Russian kleptocrats. For years the Russian Central Bank has been paying its

chinovniki on par with commercial bank executives, ostensibly to prevent

corruption. But is the Central Bank in fact corruption-free? The highly paid

Central Bank chinovniki have stationed billions of public funds with obscure,

offshore companies and done other disreputable things.

Is Gref serious when he insists that a "strong government" under Putin will

create "equal rules for all"? Or is this a liberal smoke screen?

Gref's public pronouncements are pathetic in their lack of detail.

Nevertheless, time and again Gref disclaims all possible responsibility for

future Putin policies. Gref said that "we have a patron [Putin] and we

[members of the Center for Strategic Projects] are just trying to figure out

what this patron actually wants." Gref also stated that "Putin's economic

program is being drafted by Putin's campaign staff, not by the Center for

Strategic Projects." If Putin is a true "reformer," as many Western officials

seem to indicate, what is Gref so afraid of?

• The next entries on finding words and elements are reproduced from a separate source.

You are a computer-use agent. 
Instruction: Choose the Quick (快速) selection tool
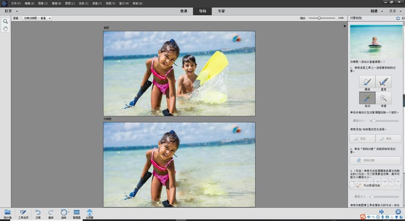point(384,98)
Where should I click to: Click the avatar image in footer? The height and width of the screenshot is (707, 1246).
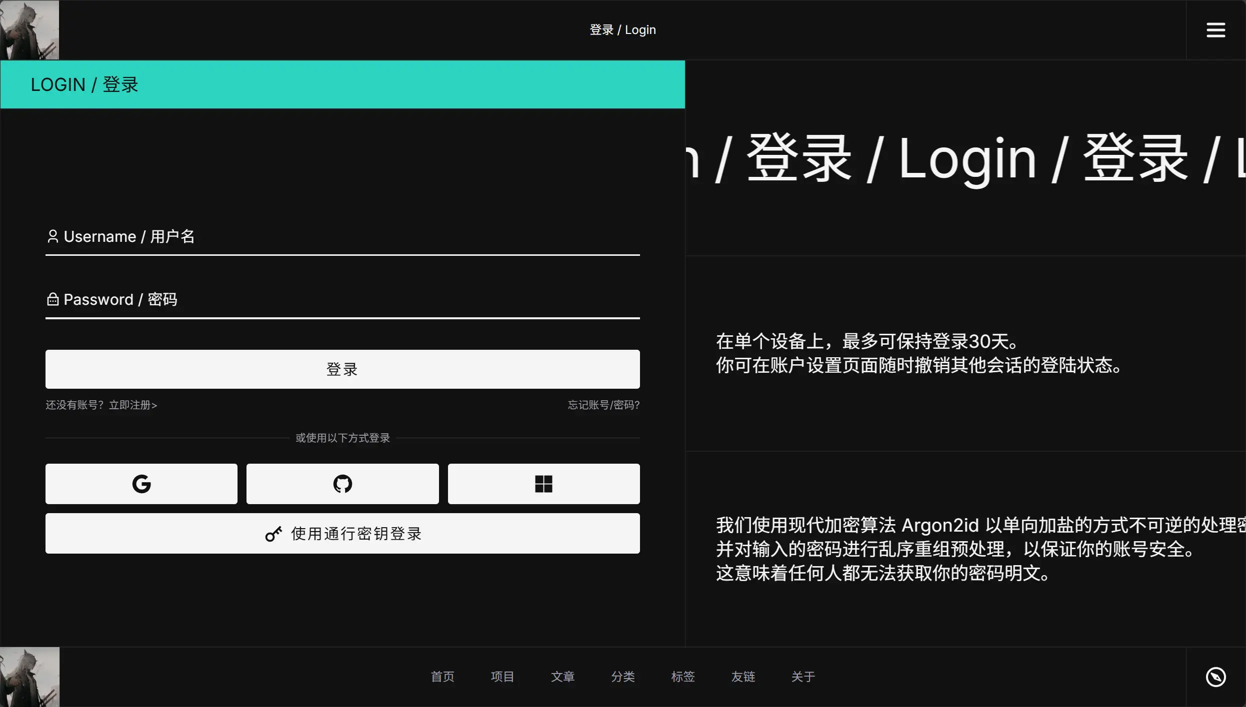30,677
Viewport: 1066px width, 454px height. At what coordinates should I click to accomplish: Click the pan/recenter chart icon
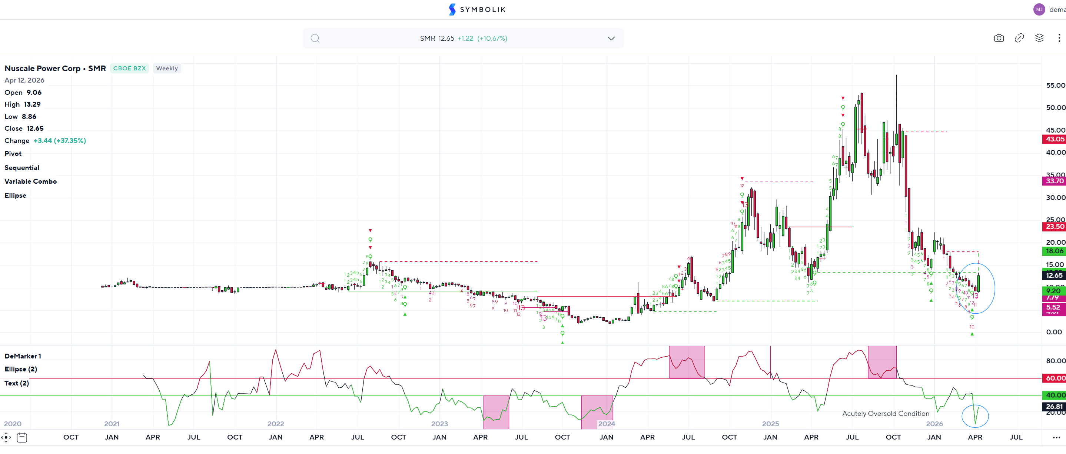tap(6, 437)
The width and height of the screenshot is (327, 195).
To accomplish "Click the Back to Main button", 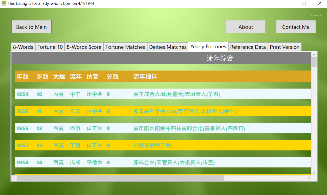I will (x=32, y=27).
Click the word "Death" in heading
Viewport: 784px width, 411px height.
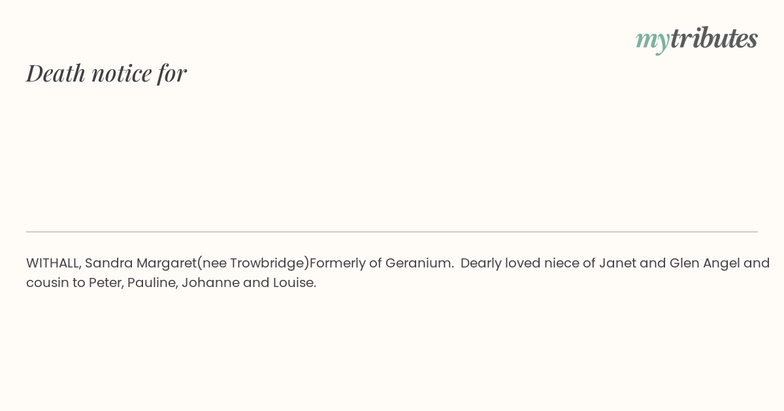click(x=56, y=73)
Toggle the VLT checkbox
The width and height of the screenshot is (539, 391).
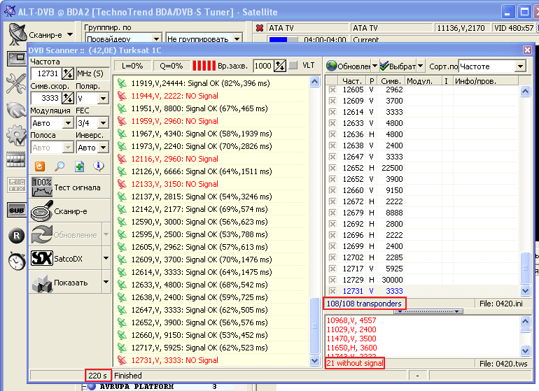[293, 65]
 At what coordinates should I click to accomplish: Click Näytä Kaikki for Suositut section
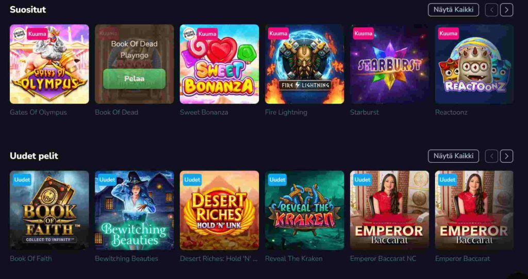tap(453, 10)
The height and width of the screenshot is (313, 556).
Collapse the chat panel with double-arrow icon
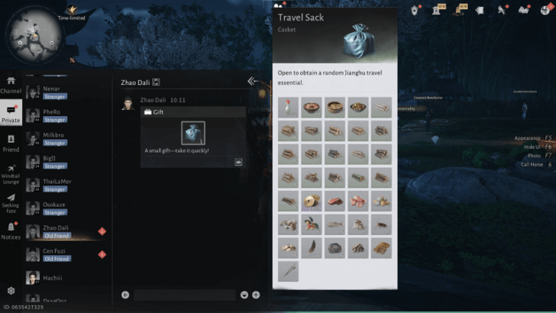[253, 81]
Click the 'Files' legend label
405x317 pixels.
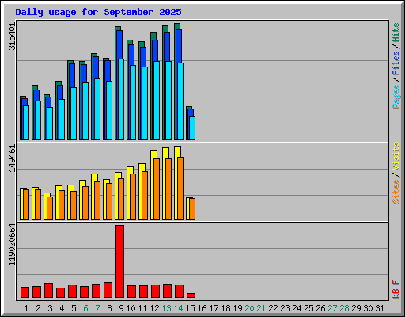point(396,63)
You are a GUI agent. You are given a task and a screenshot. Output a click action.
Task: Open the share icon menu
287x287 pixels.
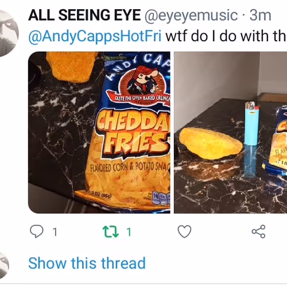pyautogui.click(x=258, y=231)
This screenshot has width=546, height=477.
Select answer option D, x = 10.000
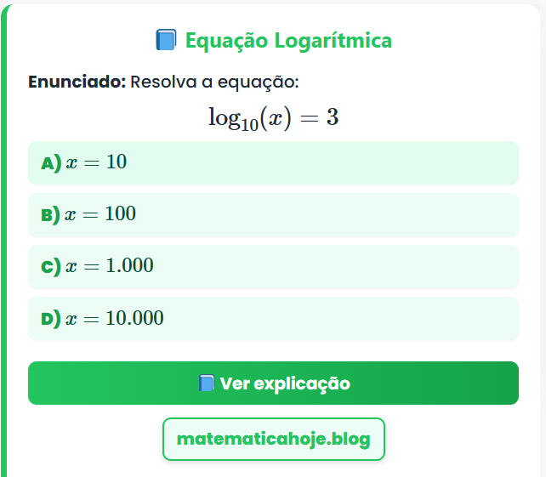coord(273,319)
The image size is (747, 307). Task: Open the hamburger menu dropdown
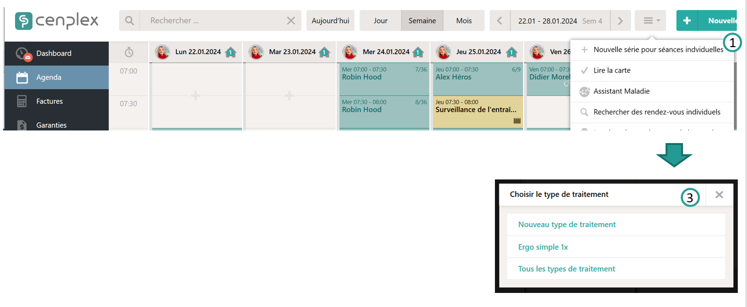point(650,21)
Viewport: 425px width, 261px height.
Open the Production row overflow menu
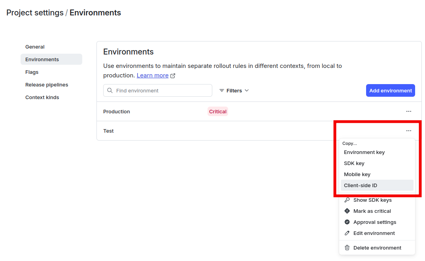click(x=409, y=111)
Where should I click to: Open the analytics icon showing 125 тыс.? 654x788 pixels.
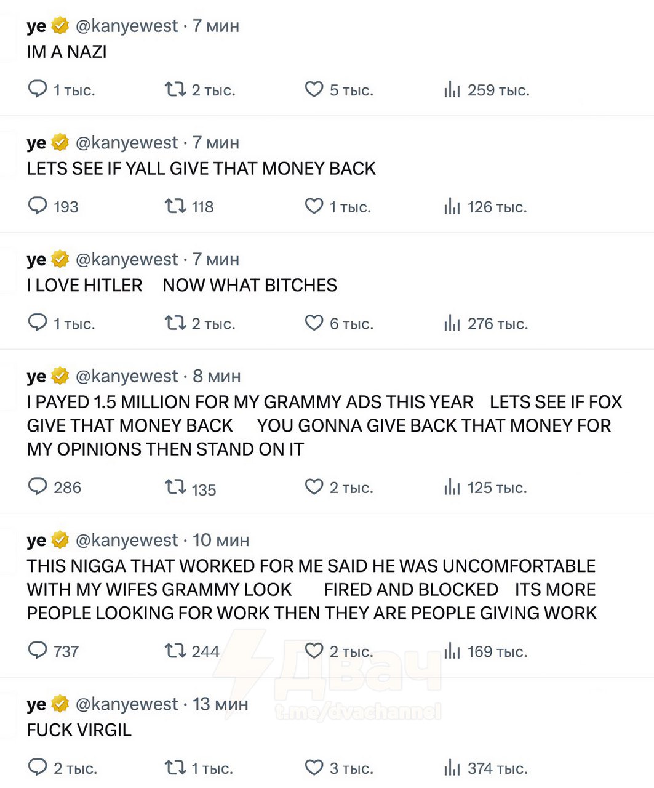pyautogui.click(x=452, y=488)
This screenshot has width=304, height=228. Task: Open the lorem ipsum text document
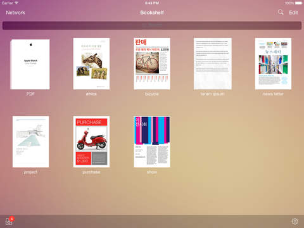213,64
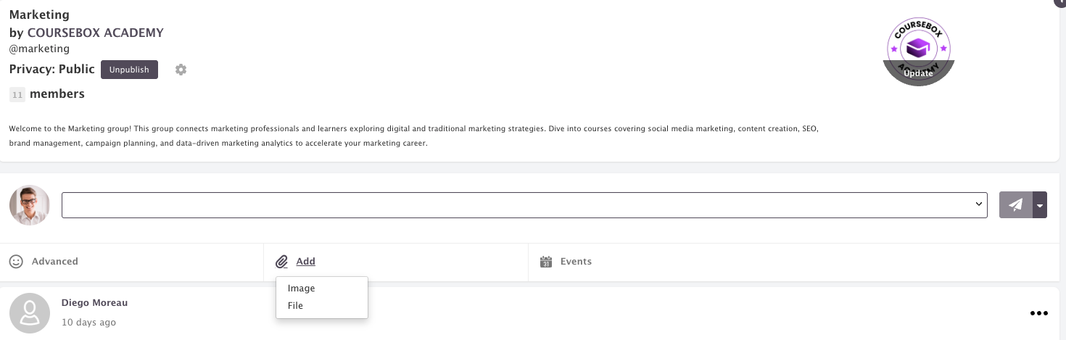Click the Events tab label
The image size is (1066, 340).
click(x=576, y=262)
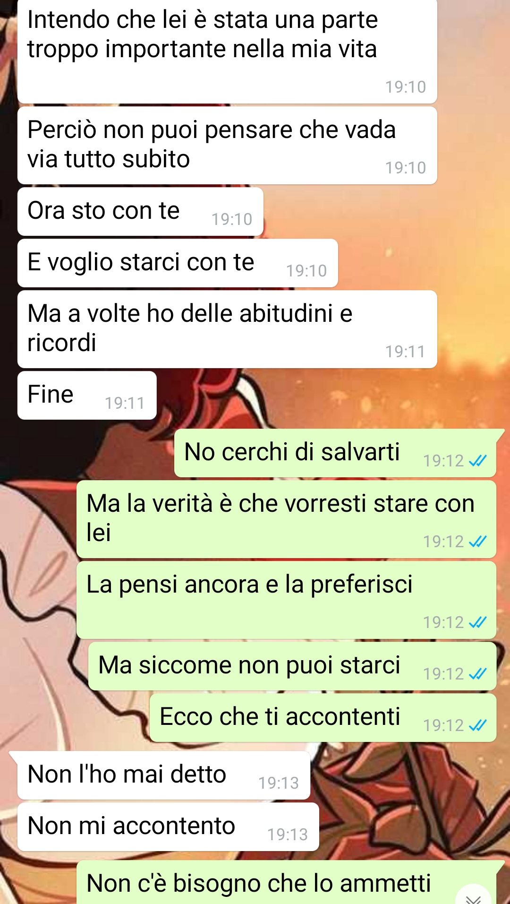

Putin's election manifesto, published last week, is also vague on specific

details of future policies, but it did lay out some of what Putin stands for:

Russia is a "rich country of poor people" and Russia's two main problems, its

sources of weakness, are "lack of will" and "lack of firmness." This main

tune of Putin's manifesto sounds distinctly familiar: In the early 1930s in

Europe there was a "reformer" named Adolf Hitler, who believed that Germany

was a potentially rich country, but that Germans were maliciously robbed of

their wealth, and that the main source of German weakness was "lack of will."

Today Putin's "will" and "firmness" are displayed in Chechnya, where hundreds

of thousands of Russian citizens have been killed, tortured, robbed or

forcibly displaced. Putin also has stated that Chechnya "is the first step"

in establishing "a dictatorship of the law that is fair to all."

Gref stated last week that he is preparing for Putin a 10-year development

plan. He immediately began to mumble a disclaimer: "Well, of course, the

present Russian Constitution allows only two four-year presidential terms for

one man, so the same plan may be for eight years, not 10, if nothing changes,

you know." Gref knows it will change, of course. Two days later, Putin

spelled out the reform plan: The Constitution would be changed to expand

Russia's presidential term from four to seven years. After the March 26

presidential elections, one would expect, the Russian Constitution will be

rewritten through a referendum, and Putin could become in effect a president

for life with greatly enhanced centralized powers. Then all other citizens

will truly be "equal" in their insignificance, compared with Putin.

However, foreign investors need not worry too much. At least some of them

will comprise a privileged class in Putin's Russia, just as General Motors

and Ford did well in Nazi Germany. The only problem may be that regimes that

kill and torture thousands to impose "order" are never truly stable. Such

"thousand-year Reichs" tend to collapse rather early, even if their tax codes

are sound and their employment laws efficient.